The rapid development of digital photogrammetry and photogrammetric workstations in the last decade, and more so the increased availability of these systems to research establishments presents an extremely powerful tool to researchers in all spheres. This technique, using modern computing systems, is applicable at all scales of observation from the processing of satellite-acquired images to electron photomicrographs. The power of the technique lies primarily in the ease with which large amounts of data can be generated and recorded to a very high degree of accuracy in readily accessible formats. Additionally, the ease of data generation, representation and storage facilitates later cross-referencing of image derived data with subsequently recorded datasets of the same area. It is therefore possible to measure the change in terrain quantitatively through time and the changes determined can be ascribed to particular processes depending on their degree and style.

Aerial photography presents the most rapid method of image acquisition for medium-sized (metres across) and large-scale archaeological sites. The main benefits of such a survey are:

  • Image acquisition and processing of the entire area of interest is rapid and non-destructive.
  • Photogrammetric techniques can be employed to give a high degree of accuracy.
  • Ground surveying is minimal.
  • A single user can carry out all of the image processing, analysis and output on a single system.
  • The technique is ground-condition independent.
  • The technique can be rapidly repeated at specified time intervals and data sets easily archived for later comparison.
  • The final products are readily transferable to other software packages.
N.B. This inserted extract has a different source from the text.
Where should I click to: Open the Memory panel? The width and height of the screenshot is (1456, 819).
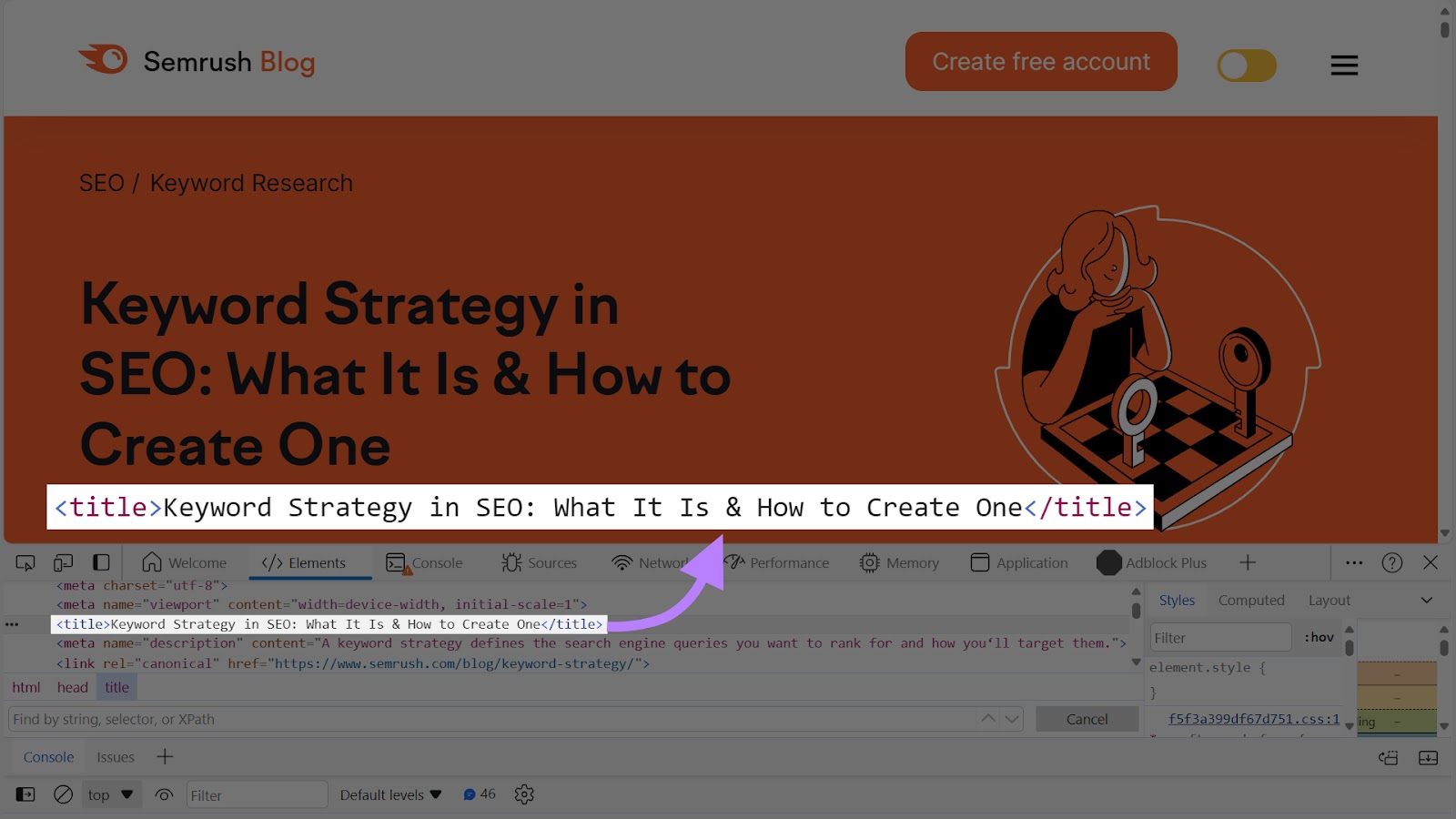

This case study will elucidate the power and ease of use of digital photogrammetry and image processing techniques in the recording and processing of data from a Bronze Age stone circle complex recently excavated in Northern Ireland: the Copney Stone Circle Complex. This site was chosen for examination using this technique because it presents unique problems to routine surveys. Specifically:

  • The complex nature of the site, with large numbers of stones of highly variable dimensions and arrangements within each stone circle requires very detailed and time-consuming ground surveying.
  • The use of aerial photos avoids the highly detailed ground-based photographic techniques normally employed on sites comprising such small artifacts.
  • The subject area is situated in waterlogged peat bog. This makes access by any vehicles impossible and manipulation of heavy surveying apparatus difficult.